—…В этом спектакле сразу проявилась линия театра на поэзию и музыку. А именно — Брехт вместе с драматическим текстом одновременно написал еще несколько зонгов — песен. Можно было и читать их просто со сцены, а можно было и исполнять. И мы пошли по второму пути. Слуцкий перевел брехтовские зонги… а музыку на эти зонги написали актеры нашего театра Хмельницкий и Васильев. И в этом спектакле музыки очень много. И она использована по-разному и, на мой взгляд, удивительно. Так органично, так к месту, что даже мне кажется, что эта музыка играет в этом спектакле роль декораций, потому что в этом спектакле, как и во многих других наших постановках, почти нет декораций. В этом спектакле есть сзади стена, такая стена дома, два тротуара и больше ничего… Так что все внимание зрителей сосредоточено на внутренней жизни персонажей. А персонажи — каждый из персонажей имеет свою основную центральную песню, которая звучит всякий раз не просто так… Знаете, у нас привыкли так: разговаривают-разговаривают, как в оперетте… и вдруг запели.
…Я в этом спектакле играю роль безработного летчика, который в самом начале пьесы пытается повеситься, потому что остался без работы. Денег у него нет, а ему нужно дать взятку, для того чтобы устроиться снова на работу. Дело происходит не у нас, а у них. Поэтому у них взятки дают, чтобы устроиться на работу. И он встречает там девушку. Эта девушка обещает достать ему денег. И вот движется-движется действие — и вдруг в конце второго акта выясняется, что все лопнуло, что он не сможет устроиться, никогда не сможет летать. И он уже почти до слез, до крика и хрипа доходит. Выгоняет всех гостей со свадьбы. Кричит зрителям, что «вы все получите, что хотите, только в день святого Никогда». И тогда уже больше невозможно говорить, и я пою песню, которая называется «День Святого Никогда».
Вскоре после обновления Театра на Таганке остро встал вопрос о репертуаре. «Добрый человек из Сезуана» игрался по двадцать раз в месяц, что было тяжело как для актеров, так и для зрителей. Ю.П. Любимов обратился к поэзии, и вскоре родилось несколько спектаклей: «Антимиры» (по стихам и с участием А. Вознесенского). «10 дней, которые потрясли мир» (по книге Д. Рида), «Павшие и живые». В процессе работы над этими постановками у Владимира Высоцкого складывалась особая манера чтения стихов — на одном дыхании, с выделением неожиданно глухих согласных; чувствовалось, что читает стихи поэт. Назначая его на ту или другую из ранних ролей, Любимов словно приглашал Владимира быть не просто лицедеем, паяцем, комиком на сцене, но и соавтором, через песню, через исполнительство.
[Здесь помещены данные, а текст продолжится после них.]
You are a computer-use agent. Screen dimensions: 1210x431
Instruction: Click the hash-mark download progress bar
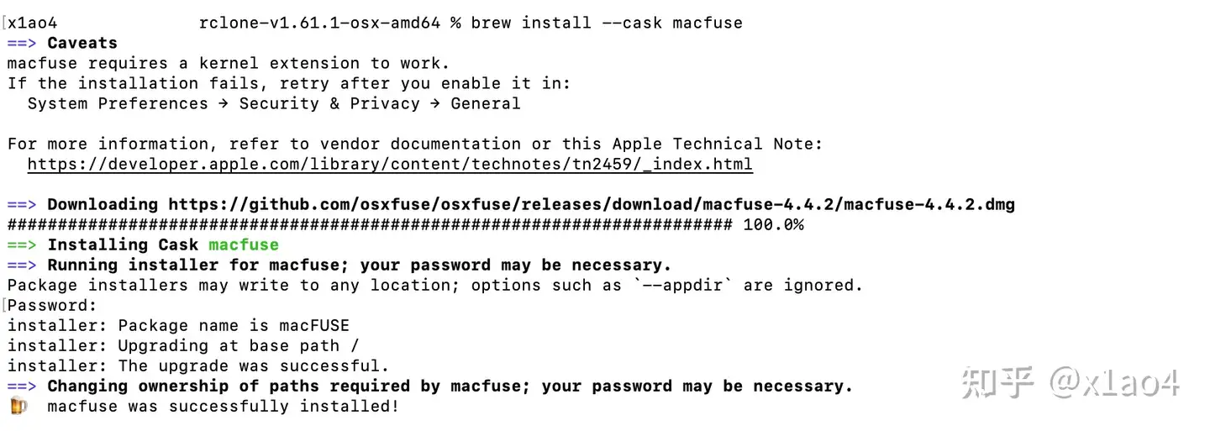[x=370, y=225]
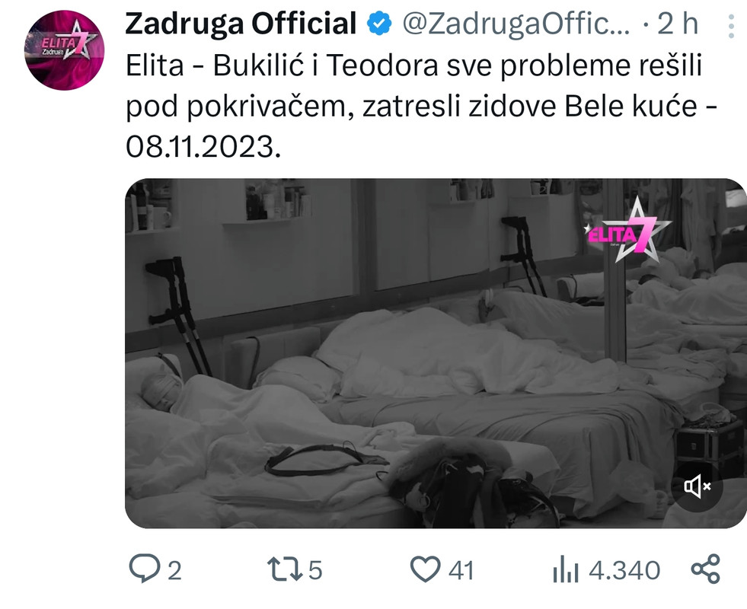The height and width of the screenshot is (609, 747).
Task: Tap the share icon below the video
Action: click(706, 569)
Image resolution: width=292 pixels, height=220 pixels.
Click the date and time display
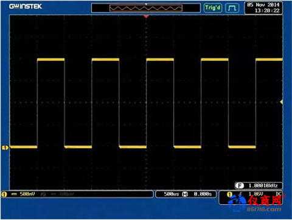click(x=263, y=8)
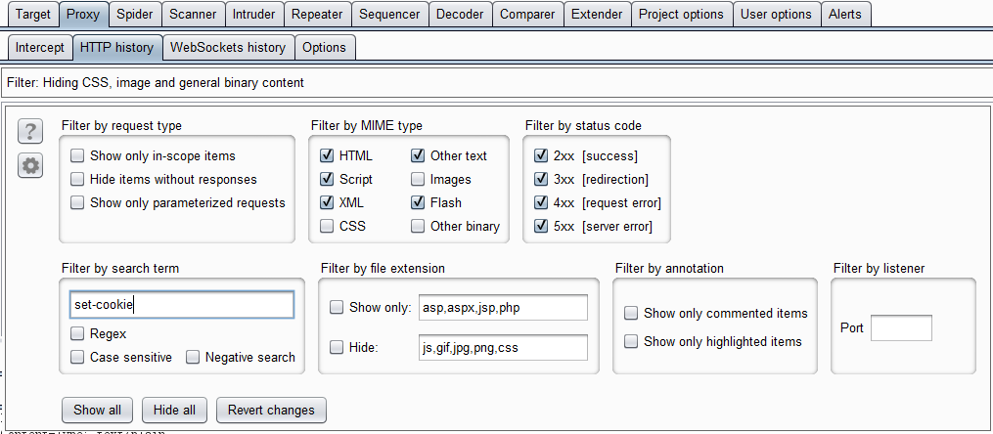The height and width of the screenshot is (434, 993).
Task: Open the filter settings gear icon
Action: (x=31, y=166)
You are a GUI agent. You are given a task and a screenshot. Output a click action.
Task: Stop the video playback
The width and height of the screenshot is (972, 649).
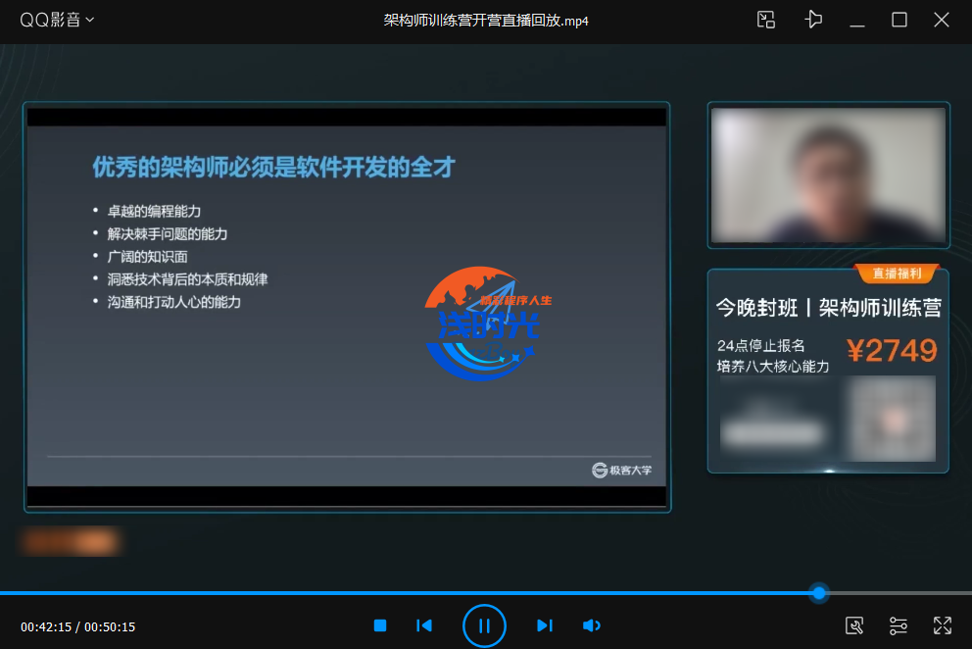click(380, 625)
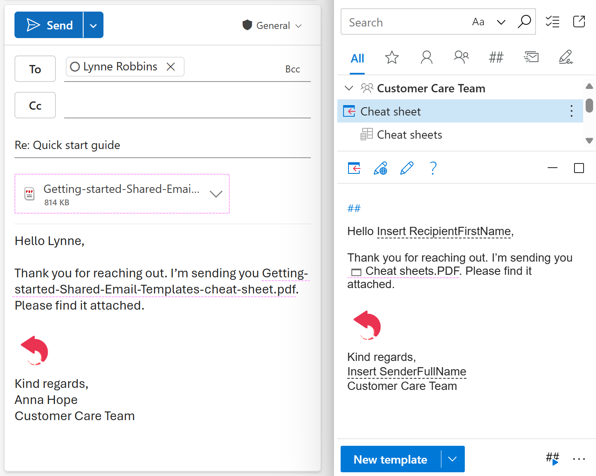The image size is (596, 476).
Task: Toggle the favorites star filter
Action: click(392, 58)
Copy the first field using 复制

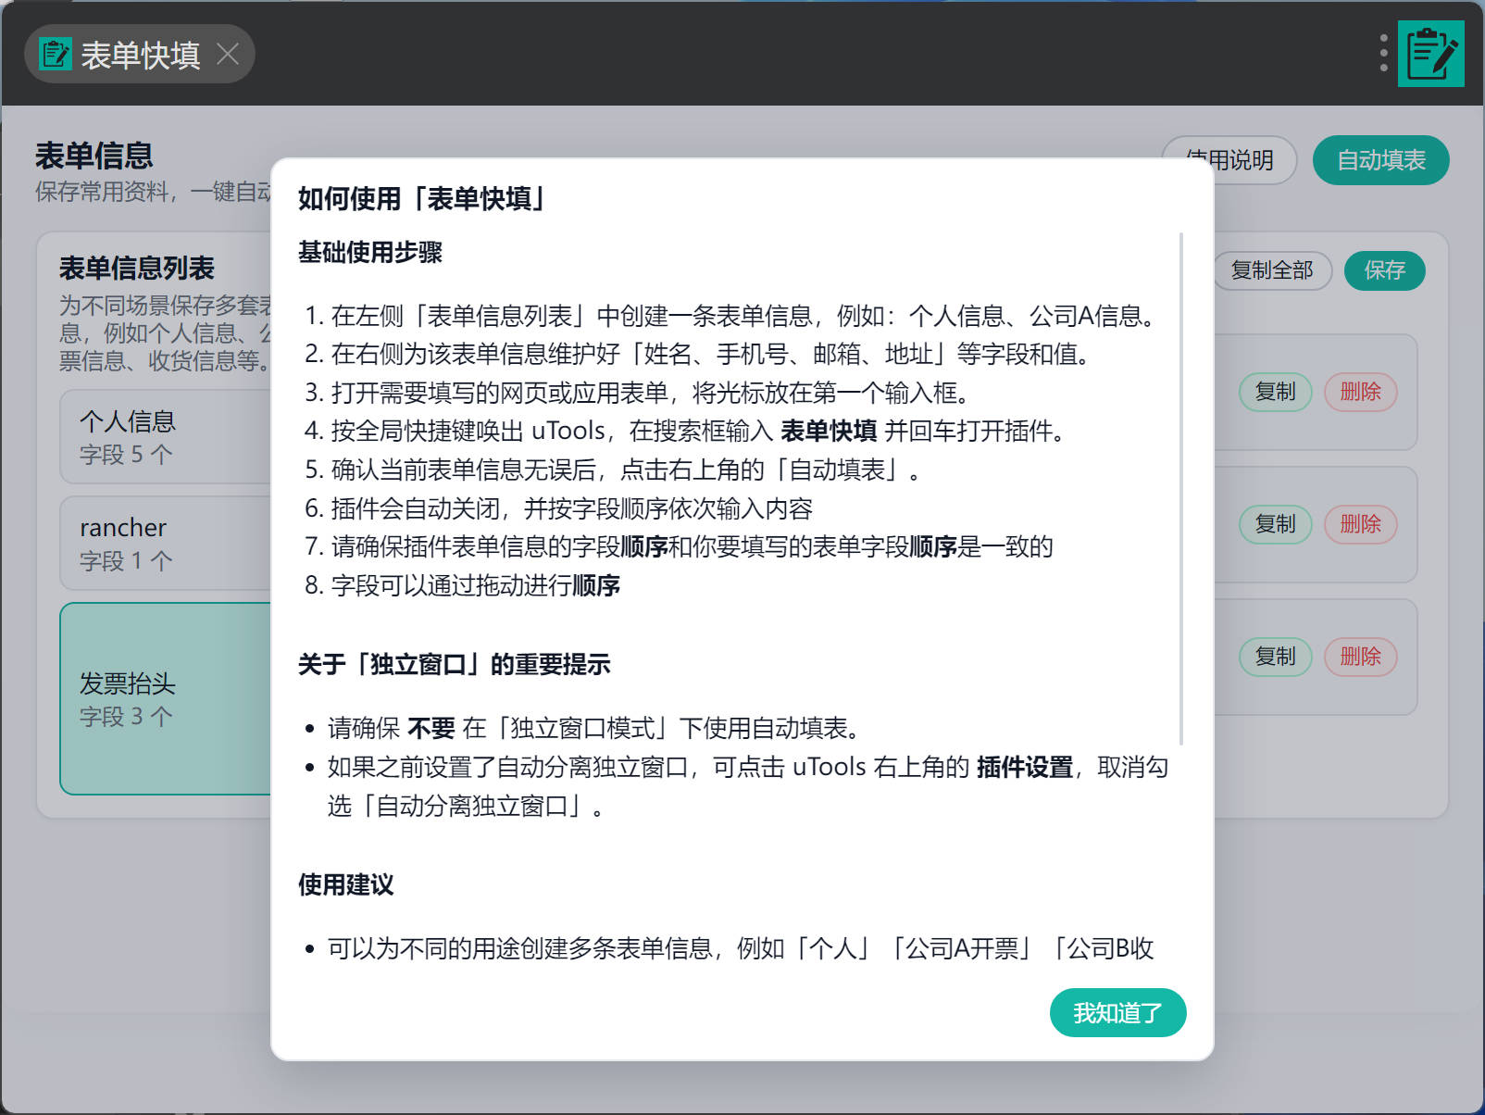pos(1275,392)
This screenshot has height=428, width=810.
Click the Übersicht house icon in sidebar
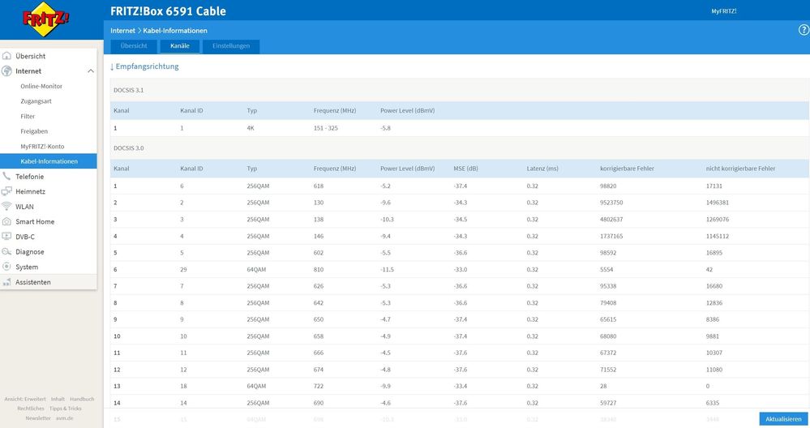pos(7,56)
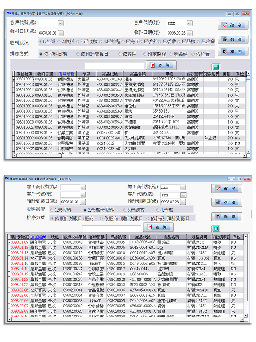Click the 加工廠商 column header in the bottom grid
Image resolution: width=256 pixels, height=342 pixels.
(38, 237)
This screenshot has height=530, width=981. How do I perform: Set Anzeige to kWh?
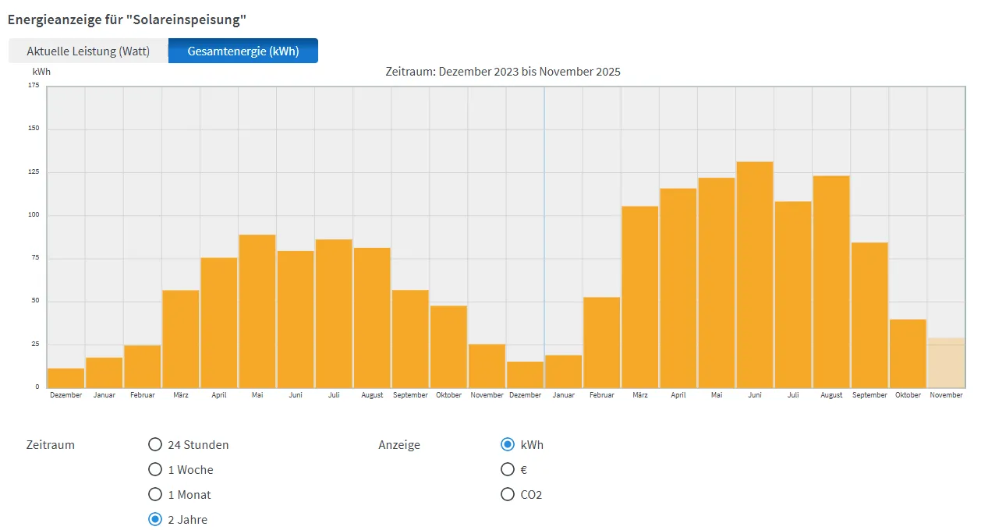508,445
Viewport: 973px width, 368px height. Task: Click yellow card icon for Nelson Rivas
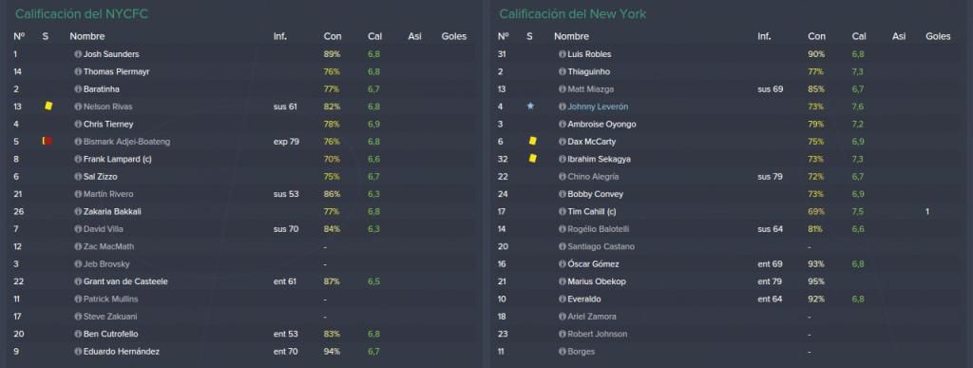click(48, 107)
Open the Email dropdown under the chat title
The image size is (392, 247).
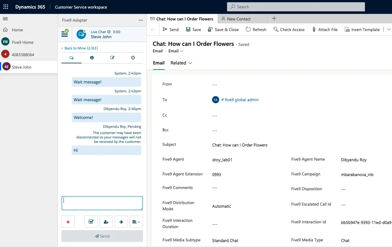click(x=175, y=51)
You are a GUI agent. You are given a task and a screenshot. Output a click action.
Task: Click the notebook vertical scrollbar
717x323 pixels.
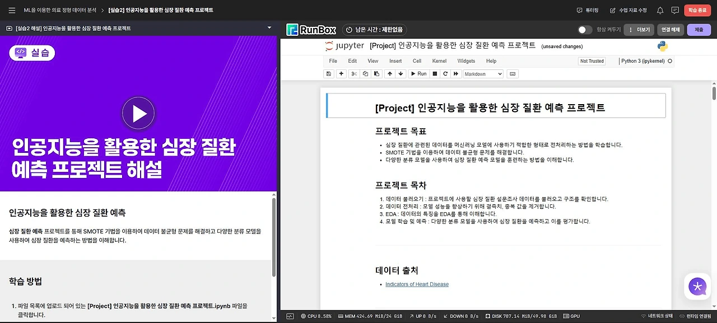[x=714, y=92]
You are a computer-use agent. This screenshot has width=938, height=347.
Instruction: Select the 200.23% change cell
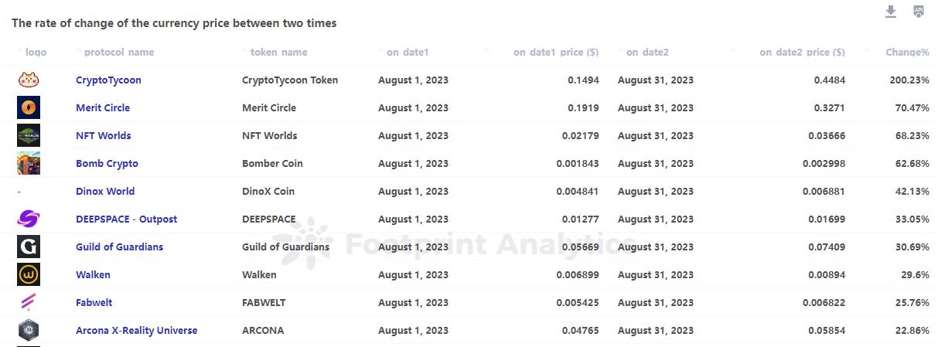909,80
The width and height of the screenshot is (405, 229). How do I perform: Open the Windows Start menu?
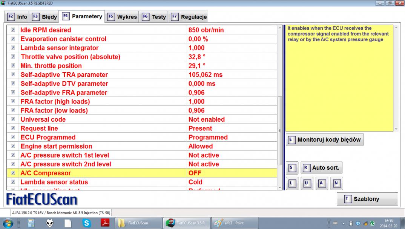[8, 223]
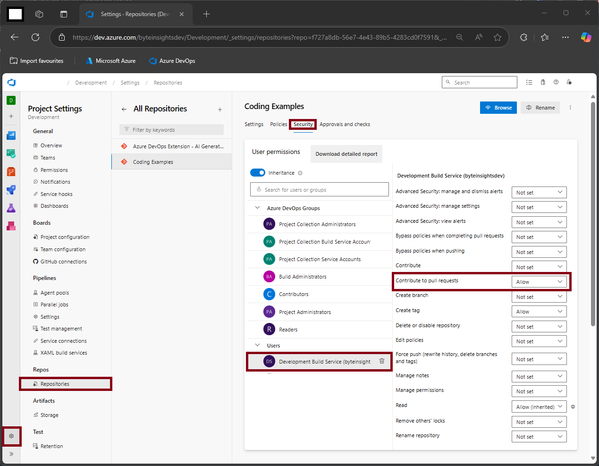Switch to the Policies tab
Viewport: 599px width, 466px height.
(278, 124)
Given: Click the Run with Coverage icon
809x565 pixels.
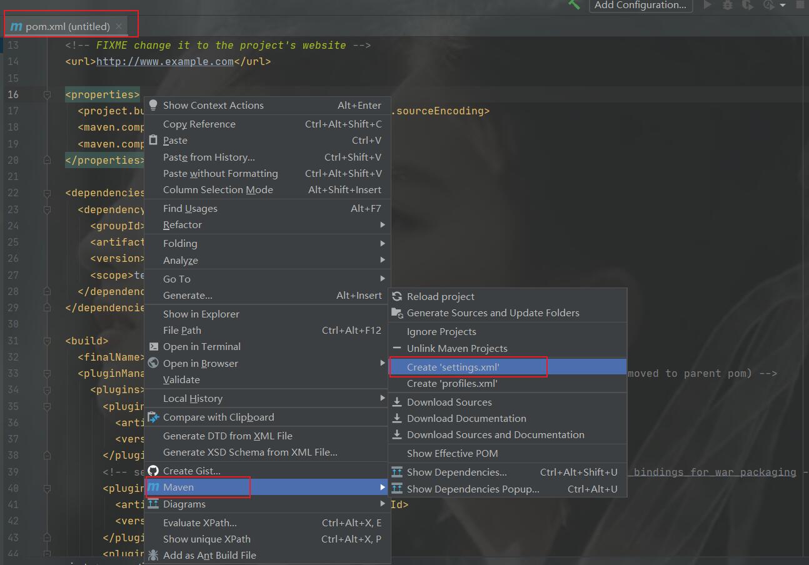Looking at the screenshot, I should [x=748, y=6].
Благодаря этому возникло удивительное переплетение песен Высоцкого с содержанием его ролей. В «Антимирах» он не меньше пяти раз появлялся на сцене, не считая участия во всех общих музыкальных номерах спектаклей. Специально для него Вознесенский создал стихи, которые называются «Песня акына», и Высоцкий, положив их на музыку, пел их в «Антимирах», а затем — на концертах. Актер В. Смехов, игравший вместе с Высоцким, вспоминал, что, когда они играли фрагменты из поэмы Вознесенского «Оза», общий на двоих эпизод приносил им много радости. Они получали удовольствие, что им за пять минут удавалось стихами и в лаконичных мизансценах внятно объясняться в любви и в ненависти. И вместе с тем было немало удовольствий от дурачества, сарказма, — собственно, от актерства. «Я в конце эпизода, читая «под Андрея», изображал какого-то романтического долдона, трепетал и звал партнера в заоблачные выси. Володя укладывался возле меня с гитарой и творил в миниатюре образ отпетого циника. Он то укоризненно, то гневно, а то и философски-нежно прерывал мои рулады своим кратким: «А на фига?» И зал падал со стульев».